Now you mention it, I suppose I should share the recipes with Grace. But then I’d have to re-write the scene, and…sorry, a writer’s mind often wanders.
Here’s the list.
Celiac.com This will take you directly to their muffin page, but the entire site is chock full of great information.
Gluten-free Girl This is a pretty site. I like pretty. Oh, and she talks about what it’s like to live with celiac, and by the way, she’s written a best selling book/memoir, on you guessed it, living gluten-free. Gluten-Free Girl:How I Found the Foods that Loves Me Back and How You Can Too Shauna also has a page of great links. You may recognize her since she was a child actor. You know I have a soft heart for child actors.
Restaurant Guide – obvious.
KidCeliac – again, you can tell what this one’s about.
And here’s my painful muffin baking story. When I was writing Fresh Start Summer, and dreaming some day it might be deemed worthy of publication, I promised myself that if it ever did, I would bake a batch, and present a basket of muffins, Grace-fashion, to the long-suffering critique group who had read said manuscript since its infancy at Rebecca’s kitchen table.
Flash forward. The week after the editor from Lamp Post called offering a contract, which had resulted in the proverbial happy dance and apparently some brain numbing, I remembered my plan. With barely a couple hours until critique group, I dusted off my mixer, thumbed through the actual Boston Cooking School cookbook, that Grace used.
Time: 3:00 in the afternoon. No prob. Crit group’s at 7:00.
First attempt=gum. Not the recipe’s fault, I got distracted and let the mixer go too long. Ru-roh, the cupboard is bare, need more flour.
4:00 P.M. Quick trip to store and a quick calculation. By the time I get back home, shower, and drive to critique group…I will not have enough time to bake from scratch.
Solution? Packaged muffin mix. (Grace would FREAK OUT. Do not tell her!)
5:00 P.M. Back home, stir in egg, water, into oven, voila! Find basket, line with lovely dishtowel, and then upstairs to bathe.
6:00 Still need to dress, and print out critique sample. Grab basket, drive back to store.
6:30 Hunt for bakery muffins. They are nowhere. Completely sold out of the lovely, professionally baked ones.
Last resort? The boxed kind, stocked in cold breads. (That’s the actual grocery store term, y’all. I cannot bake, but I can lingo with the best of ’em.)

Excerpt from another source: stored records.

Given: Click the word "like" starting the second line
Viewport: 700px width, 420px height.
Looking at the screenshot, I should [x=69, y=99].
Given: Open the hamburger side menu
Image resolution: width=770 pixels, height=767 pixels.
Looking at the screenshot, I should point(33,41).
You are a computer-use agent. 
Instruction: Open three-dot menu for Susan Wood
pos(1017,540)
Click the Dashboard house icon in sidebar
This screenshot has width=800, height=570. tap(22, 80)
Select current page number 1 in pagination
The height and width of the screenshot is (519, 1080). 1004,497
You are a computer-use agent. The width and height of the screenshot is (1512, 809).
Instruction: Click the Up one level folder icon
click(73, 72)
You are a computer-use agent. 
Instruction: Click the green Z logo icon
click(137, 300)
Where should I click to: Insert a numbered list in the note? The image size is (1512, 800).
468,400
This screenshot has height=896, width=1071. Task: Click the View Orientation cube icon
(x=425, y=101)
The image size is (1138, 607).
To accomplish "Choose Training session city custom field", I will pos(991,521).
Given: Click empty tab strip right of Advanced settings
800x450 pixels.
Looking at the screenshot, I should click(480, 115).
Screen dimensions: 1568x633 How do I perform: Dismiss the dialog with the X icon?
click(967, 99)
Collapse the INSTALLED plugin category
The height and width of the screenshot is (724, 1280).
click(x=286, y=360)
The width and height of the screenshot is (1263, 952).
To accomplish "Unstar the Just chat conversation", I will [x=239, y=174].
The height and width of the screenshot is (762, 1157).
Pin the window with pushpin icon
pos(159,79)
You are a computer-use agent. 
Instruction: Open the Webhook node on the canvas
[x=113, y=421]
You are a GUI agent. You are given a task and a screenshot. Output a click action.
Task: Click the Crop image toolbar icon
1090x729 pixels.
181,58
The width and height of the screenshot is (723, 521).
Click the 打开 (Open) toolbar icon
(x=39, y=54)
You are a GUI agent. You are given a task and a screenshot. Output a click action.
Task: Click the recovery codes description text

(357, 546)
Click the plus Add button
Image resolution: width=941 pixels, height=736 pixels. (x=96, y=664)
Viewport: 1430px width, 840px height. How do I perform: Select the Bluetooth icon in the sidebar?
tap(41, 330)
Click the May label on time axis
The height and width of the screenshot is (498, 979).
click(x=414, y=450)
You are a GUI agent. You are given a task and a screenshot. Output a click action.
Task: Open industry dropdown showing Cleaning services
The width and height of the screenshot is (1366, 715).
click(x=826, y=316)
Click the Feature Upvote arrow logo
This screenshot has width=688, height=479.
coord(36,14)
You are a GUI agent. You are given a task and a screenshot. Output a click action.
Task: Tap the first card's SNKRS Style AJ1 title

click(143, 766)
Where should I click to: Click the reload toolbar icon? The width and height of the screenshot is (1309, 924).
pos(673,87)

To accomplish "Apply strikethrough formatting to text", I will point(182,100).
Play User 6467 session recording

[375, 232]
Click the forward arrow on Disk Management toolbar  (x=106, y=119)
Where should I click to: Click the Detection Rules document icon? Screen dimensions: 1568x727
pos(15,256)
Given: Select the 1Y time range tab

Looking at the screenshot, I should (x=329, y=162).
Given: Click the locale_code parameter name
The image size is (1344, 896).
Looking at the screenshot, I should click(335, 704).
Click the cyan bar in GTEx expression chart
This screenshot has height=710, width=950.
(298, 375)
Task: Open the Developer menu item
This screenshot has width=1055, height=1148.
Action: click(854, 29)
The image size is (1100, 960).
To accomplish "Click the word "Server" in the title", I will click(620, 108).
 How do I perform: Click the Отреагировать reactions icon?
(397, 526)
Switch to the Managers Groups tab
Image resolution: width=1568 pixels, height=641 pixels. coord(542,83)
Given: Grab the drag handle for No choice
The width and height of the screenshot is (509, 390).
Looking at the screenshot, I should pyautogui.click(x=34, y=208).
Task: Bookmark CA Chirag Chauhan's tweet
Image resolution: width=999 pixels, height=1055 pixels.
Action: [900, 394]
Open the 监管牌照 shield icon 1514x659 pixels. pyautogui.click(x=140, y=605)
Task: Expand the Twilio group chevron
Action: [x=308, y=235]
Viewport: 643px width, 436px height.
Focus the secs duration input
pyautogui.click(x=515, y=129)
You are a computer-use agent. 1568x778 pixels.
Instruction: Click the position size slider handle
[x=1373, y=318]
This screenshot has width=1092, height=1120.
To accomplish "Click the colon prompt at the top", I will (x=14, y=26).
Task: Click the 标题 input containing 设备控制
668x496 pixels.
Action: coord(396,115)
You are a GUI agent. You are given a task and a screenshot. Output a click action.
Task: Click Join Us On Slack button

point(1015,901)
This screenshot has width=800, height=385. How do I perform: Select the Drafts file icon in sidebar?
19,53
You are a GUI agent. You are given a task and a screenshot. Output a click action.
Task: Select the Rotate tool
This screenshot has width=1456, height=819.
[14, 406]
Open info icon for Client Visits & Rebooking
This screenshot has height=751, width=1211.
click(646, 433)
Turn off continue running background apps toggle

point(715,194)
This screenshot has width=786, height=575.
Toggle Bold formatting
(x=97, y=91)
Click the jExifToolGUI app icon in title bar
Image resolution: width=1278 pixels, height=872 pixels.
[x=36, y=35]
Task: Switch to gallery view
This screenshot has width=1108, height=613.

Thank you, Sara Lee. (At this point, Grace would unfriend me on every social network.)
So the cook behind the curtain… is a fake.
But what was real was how happy I, and my critique group, was that I’d sold my first fiction manuscript. (And they were grateful I did not serve them anything I cooked to celebrate…and because they knew they’d never have to see that manuscript again! A trifecta of happiness)
Oh, and the individually cello-wrapped Sara Lee’s were enjoyed by all.